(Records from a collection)
········

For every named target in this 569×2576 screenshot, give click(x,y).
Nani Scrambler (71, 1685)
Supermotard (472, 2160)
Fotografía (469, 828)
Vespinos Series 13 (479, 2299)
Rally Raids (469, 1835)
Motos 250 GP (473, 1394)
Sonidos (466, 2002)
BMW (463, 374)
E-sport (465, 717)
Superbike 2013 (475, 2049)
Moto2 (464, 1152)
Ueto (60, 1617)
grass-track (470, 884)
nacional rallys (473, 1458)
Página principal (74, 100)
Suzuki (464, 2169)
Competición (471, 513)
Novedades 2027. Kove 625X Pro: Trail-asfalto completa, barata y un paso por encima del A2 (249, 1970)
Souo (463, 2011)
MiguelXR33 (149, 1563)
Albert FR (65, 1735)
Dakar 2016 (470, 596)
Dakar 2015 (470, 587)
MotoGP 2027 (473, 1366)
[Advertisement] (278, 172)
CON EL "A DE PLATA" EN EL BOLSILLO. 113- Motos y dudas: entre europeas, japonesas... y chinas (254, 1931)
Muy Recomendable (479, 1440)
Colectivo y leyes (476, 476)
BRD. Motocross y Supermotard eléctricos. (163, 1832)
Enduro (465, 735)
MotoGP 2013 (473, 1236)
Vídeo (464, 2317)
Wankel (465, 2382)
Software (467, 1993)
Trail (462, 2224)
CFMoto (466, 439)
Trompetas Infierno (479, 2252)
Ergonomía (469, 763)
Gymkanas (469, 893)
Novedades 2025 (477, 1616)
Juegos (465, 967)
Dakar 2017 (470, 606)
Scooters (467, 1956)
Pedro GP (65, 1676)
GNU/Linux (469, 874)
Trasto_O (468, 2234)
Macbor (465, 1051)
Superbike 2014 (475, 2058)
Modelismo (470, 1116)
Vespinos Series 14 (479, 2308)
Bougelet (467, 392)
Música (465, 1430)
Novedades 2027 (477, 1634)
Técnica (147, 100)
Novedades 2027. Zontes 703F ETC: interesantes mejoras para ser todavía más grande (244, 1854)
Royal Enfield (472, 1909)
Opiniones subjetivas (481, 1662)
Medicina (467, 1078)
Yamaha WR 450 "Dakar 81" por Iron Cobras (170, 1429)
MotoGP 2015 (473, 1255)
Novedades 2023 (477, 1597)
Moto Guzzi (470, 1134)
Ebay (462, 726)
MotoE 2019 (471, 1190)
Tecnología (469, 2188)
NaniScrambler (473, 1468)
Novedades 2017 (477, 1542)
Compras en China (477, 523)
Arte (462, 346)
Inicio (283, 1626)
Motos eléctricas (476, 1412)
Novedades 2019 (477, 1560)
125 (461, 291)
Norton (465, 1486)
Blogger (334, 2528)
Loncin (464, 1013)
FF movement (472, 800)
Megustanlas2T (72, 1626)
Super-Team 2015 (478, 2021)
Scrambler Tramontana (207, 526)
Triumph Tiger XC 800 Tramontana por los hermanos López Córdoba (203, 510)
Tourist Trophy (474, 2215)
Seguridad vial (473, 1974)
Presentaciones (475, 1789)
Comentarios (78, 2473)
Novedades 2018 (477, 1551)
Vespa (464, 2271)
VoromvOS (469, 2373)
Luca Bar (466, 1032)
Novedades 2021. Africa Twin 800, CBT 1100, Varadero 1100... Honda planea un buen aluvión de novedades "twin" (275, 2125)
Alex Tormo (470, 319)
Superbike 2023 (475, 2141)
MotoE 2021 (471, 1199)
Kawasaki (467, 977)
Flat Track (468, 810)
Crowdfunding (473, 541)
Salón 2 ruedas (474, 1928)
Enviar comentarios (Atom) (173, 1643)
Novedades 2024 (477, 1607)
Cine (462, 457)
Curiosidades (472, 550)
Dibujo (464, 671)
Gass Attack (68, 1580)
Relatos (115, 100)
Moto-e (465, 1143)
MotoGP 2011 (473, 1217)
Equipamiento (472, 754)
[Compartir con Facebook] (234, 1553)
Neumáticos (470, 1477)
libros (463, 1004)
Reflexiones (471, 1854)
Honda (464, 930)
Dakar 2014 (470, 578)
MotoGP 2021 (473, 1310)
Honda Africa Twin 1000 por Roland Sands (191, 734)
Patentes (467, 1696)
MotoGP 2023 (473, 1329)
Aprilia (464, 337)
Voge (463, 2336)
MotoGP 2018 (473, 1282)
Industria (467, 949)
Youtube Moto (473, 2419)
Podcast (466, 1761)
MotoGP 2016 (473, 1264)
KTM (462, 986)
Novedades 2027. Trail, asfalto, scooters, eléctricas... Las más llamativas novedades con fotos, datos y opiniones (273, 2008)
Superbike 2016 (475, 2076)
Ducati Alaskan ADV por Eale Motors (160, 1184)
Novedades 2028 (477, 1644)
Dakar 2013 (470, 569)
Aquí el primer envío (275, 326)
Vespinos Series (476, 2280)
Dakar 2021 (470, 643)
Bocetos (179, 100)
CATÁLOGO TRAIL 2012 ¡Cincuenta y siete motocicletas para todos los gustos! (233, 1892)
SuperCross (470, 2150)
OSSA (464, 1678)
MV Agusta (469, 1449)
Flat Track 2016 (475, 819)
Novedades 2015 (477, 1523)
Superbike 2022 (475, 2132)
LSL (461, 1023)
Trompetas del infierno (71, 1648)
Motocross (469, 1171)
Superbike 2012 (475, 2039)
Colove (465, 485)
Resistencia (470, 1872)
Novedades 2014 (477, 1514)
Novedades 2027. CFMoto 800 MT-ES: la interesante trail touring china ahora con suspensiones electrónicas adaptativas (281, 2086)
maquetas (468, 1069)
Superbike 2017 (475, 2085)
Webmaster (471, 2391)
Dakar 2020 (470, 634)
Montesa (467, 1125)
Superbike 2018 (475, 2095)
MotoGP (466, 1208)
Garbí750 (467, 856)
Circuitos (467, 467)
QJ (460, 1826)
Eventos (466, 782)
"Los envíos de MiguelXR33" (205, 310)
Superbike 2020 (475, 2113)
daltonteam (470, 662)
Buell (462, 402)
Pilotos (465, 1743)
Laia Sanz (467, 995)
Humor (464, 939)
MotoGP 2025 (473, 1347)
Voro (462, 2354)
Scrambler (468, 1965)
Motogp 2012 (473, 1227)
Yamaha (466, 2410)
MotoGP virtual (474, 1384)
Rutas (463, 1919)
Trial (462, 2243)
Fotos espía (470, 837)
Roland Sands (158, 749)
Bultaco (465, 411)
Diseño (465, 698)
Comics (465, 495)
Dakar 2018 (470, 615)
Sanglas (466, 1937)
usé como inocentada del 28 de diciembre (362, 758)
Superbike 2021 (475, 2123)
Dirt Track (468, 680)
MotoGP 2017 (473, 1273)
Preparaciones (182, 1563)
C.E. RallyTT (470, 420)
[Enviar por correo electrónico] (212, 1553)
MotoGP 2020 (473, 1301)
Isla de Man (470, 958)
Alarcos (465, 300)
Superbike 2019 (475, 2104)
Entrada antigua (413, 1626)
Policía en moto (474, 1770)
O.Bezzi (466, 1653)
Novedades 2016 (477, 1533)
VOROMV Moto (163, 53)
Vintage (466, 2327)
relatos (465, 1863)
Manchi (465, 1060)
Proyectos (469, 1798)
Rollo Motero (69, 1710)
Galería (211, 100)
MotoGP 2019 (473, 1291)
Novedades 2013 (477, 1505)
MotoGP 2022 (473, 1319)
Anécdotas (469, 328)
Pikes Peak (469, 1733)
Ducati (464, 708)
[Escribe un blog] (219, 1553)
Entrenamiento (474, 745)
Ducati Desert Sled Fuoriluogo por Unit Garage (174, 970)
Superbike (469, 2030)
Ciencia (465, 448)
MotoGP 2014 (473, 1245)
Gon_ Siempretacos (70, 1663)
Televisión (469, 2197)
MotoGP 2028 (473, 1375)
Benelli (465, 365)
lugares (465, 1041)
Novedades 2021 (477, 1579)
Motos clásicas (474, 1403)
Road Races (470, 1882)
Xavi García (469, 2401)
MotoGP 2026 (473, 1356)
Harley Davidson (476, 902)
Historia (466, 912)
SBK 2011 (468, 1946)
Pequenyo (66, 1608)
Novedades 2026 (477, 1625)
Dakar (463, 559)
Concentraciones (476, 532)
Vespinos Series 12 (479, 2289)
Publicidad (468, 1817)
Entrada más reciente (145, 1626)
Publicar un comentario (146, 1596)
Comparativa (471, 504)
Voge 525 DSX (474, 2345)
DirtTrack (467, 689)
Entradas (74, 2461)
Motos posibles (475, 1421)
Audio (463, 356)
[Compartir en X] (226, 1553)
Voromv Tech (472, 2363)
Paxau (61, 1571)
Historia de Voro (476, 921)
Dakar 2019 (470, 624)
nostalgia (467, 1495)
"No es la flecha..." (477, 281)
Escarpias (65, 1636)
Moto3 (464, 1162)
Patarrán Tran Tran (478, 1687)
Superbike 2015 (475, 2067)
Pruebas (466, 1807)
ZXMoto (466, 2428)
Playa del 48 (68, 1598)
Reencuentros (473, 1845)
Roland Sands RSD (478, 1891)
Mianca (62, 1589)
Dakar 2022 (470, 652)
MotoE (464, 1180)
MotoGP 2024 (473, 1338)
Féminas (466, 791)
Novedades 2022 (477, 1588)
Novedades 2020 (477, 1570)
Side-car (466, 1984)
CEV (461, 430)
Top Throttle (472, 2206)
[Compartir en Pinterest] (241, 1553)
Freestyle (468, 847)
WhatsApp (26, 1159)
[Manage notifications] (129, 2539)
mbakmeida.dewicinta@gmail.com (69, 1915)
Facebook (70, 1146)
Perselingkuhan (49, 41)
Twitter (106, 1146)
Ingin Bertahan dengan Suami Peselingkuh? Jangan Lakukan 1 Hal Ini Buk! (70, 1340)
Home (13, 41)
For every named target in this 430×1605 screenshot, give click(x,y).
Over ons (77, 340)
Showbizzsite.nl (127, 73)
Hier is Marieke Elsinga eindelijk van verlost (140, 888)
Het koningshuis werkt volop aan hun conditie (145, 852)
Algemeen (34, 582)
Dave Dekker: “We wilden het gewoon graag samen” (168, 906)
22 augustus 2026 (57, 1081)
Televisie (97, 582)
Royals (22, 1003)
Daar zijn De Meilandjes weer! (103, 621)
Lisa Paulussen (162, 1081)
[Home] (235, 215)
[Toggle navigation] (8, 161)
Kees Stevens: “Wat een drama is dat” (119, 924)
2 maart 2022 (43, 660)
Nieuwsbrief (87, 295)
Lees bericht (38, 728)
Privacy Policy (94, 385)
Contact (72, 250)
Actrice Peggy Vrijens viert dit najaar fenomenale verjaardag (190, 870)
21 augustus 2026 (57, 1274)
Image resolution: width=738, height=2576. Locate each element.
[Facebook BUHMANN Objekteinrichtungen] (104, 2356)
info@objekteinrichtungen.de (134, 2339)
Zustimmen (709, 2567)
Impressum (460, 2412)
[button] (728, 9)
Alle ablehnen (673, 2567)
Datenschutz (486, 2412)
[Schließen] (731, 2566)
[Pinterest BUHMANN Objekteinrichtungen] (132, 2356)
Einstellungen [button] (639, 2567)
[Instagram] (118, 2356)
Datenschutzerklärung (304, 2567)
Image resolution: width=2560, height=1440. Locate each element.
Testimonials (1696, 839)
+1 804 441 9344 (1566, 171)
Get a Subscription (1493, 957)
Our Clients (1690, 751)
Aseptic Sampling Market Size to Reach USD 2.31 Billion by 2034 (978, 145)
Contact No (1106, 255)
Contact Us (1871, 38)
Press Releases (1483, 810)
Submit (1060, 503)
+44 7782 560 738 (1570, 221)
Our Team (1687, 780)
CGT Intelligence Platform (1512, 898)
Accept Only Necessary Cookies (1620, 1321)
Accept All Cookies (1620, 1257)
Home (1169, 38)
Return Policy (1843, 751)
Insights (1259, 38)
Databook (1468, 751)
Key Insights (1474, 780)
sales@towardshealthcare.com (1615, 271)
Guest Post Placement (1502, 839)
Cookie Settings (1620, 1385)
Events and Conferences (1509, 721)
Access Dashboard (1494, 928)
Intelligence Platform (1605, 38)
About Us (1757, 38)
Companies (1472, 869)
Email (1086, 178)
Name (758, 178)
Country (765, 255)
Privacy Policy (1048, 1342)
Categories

········

# Task prompt
Reproduce exactly the lines above from the line with "Novedades 2026 (477, 1625)" to the line with "[Manage notifications] (129, 2539)", including both, and add nothing.

# Your solution
Novedades 2026 (477, 1625)
Dakar (463, 559)
Concentraciones (476, 532)
Vespinos Series 12 (479, 2289)
Publicidad (468, 1817)
Entrada más reciente (145, 1626)
Publicar un comentario (146, 1596)
Comparativa (471, 504)
Voge 525 DSX (474, 2345)
DirtTrack (467, 689)
Entradas (74, 2461)
Motos posibles (475, 1421)
Audio (463, 356)
[Compartir en X] (226, 1553)
Voromv Tech (472, 2363)
Paxau (61, 1571)
Historia de Voro (476, 921)
Dakar 2019 (470, 624)
nostalgia (467, 1495)
"No es la flecha..." (477, 281)
Escarpias (65, 1636)
Moto3 (464, 1162)
Patarrán Tran Tran (478, 1687)
Superbike 2015 (475, 2067)
Pruebas (466, 1807)
ZXMoto (466, 2428)
Playa del 48 (68, 1598)
Reencuentros (473, 1845)
Roland Sands RSD (478, 1891)
Mianca (62, 1589)
Dakar 2022 (470, 652)
MotoE (464, 1180)
MotoGP 2024 (473, 1338)
Féminas (466, 791)
Novedades 2022 (477, 1588)
Novedades 2020 (477, 1570)
Side-car (466, 1984)
CEV (461, 430)
Top Throttle (472, 2206)
[Compartir en Pinterest] (241, 1553)
Freestyle (468, 847)
WhatsApp (26, 1159)
[Manage notifications] (129, 2539)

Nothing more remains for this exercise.